In a significant move highlighting the changing landscape of higher education, Mangalore University has decided to pull the plug on four postgraduate programmes that have been struggling to attract students. The decision, affecting the 2025-26 academic year, reflects the growing challenge universities face in maintaining courses with dwindling popularity.
Which Programmes Are Getting the Axe?
The university will discontinue the following four PG courses:
- MA in Philosophy
- Master of Social Work (MSW)
- MSc in Sericulture
- Master of Computer Applications (MCA)
The Enrollment Crisis Behind the Decision
According to university officials, these programmes have been suffering from chronically low enrollment numbers for several consecutive years. The MA Philosophy course, once a popular choice among humanities students, could only muster a mere two admissions in the current academic year.
The situation wasn't much better for the other programmes. The MSW course attracted only four students, while Sericulture and MCA programmes also failed to reach viable student numbers. This persistent pattern made continuing these courses financially and academically unsustainable.
University's Strategic Response
Mangalore University isn't simply cutting programmes without a plan. The institution is actively working on revising and updating its academic portfolio to better align with current student interests and job market demands.
"We cannot continue programmes that students don't want to pursue," stated a university official. "The resources allocated to these underperforming courses will be redirected to strengthen more popular and relevant programmes that actually serve student needs and career aspirations."

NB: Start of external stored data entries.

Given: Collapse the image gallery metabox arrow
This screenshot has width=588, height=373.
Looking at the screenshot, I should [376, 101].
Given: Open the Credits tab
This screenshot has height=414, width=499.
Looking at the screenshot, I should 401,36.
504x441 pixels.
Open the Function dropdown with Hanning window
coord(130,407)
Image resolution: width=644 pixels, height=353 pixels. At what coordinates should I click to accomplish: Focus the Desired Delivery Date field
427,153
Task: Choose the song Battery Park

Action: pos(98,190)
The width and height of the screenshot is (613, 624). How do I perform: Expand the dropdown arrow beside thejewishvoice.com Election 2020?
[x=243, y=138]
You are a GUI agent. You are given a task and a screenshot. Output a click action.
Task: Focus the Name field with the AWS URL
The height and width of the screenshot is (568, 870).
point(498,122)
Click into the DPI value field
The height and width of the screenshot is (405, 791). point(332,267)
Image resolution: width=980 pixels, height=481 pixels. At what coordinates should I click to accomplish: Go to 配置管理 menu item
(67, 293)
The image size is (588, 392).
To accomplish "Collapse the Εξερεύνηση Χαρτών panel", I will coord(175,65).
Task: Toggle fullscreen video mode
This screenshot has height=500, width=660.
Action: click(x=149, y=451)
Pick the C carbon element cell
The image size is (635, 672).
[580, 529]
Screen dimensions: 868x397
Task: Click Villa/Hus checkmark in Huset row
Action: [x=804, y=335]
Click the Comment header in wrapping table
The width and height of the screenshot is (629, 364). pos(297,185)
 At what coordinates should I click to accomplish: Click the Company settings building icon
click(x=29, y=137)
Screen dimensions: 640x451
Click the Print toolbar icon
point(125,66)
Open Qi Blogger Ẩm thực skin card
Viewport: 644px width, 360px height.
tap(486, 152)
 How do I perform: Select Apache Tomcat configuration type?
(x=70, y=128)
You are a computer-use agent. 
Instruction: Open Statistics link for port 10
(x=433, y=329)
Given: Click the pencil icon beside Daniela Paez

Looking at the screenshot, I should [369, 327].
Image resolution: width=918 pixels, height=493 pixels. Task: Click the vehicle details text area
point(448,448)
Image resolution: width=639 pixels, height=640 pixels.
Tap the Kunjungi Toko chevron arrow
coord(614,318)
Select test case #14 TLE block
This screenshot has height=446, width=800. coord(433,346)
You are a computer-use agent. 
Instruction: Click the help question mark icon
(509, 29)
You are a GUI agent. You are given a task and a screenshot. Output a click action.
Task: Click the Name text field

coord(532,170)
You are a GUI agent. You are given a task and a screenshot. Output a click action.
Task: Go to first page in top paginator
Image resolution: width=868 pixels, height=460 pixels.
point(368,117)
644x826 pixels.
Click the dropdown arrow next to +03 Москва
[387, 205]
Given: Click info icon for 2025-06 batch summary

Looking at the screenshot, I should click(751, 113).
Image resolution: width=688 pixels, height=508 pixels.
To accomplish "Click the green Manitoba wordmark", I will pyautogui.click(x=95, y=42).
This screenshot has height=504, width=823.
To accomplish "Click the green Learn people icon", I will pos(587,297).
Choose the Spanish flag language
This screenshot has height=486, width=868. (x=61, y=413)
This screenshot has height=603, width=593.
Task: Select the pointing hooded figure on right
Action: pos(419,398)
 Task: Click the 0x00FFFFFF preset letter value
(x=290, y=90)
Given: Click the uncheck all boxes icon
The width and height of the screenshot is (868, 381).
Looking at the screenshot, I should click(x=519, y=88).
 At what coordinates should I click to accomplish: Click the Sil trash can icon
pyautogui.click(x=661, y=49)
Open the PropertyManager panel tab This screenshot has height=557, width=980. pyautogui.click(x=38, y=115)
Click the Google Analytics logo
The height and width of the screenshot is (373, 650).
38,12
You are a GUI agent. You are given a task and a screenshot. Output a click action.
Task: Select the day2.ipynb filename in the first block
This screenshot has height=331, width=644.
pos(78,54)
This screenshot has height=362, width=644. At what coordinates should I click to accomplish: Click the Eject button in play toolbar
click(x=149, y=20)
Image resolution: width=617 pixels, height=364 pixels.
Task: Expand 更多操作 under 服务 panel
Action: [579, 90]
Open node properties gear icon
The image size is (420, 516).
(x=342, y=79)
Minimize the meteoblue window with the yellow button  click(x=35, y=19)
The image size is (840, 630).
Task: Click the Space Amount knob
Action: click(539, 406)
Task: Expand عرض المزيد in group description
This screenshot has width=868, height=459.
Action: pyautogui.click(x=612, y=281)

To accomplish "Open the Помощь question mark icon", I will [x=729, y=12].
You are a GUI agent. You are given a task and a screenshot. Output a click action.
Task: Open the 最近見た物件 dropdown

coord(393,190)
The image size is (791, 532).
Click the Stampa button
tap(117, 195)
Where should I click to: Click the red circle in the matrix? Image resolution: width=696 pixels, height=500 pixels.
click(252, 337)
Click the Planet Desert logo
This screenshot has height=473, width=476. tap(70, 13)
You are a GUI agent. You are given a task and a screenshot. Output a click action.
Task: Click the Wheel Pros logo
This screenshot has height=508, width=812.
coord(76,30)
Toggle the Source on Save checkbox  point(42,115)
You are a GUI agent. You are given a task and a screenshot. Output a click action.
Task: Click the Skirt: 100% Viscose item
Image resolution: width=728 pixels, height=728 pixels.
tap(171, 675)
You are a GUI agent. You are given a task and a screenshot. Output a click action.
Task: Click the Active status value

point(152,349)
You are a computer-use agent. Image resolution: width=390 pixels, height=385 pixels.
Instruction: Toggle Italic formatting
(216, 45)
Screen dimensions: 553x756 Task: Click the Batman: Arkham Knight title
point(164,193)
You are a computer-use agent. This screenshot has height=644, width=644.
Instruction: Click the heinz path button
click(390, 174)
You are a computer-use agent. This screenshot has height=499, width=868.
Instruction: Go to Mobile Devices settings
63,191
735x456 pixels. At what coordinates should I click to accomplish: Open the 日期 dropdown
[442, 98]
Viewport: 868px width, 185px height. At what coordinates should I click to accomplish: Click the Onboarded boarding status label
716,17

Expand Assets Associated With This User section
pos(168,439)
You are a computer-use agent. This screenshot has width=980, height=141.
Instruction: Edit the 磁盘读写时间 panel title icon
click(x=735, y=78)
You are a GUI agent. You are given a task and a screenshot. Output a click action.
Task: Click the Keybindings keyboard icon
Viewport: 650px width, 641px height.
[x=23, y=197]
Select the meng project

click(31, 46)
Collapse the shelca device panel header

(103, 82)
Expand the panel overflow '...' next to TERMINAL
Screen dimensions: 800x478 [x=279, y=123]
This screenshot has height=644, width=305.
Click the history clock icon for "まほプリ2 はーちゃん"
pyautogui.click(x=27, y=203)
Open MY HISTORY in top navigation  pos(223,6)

Broader Implications for Higher Education
This development at Mangalore University reflects a larger trend across Indian higher education institutions. Universities are increasingly being forced to re-evaluate their course offerings in response to:
- Changing student preferences and career goals
- Evolving job market requirements
- The need for financial sustainability
- Competition from emerging fields and specialized institutions
The discontinuation of these programmes serves as a wake-up call for traditional universities to adapt or risk becoming irrelevant in the rapidly changing educational landscape.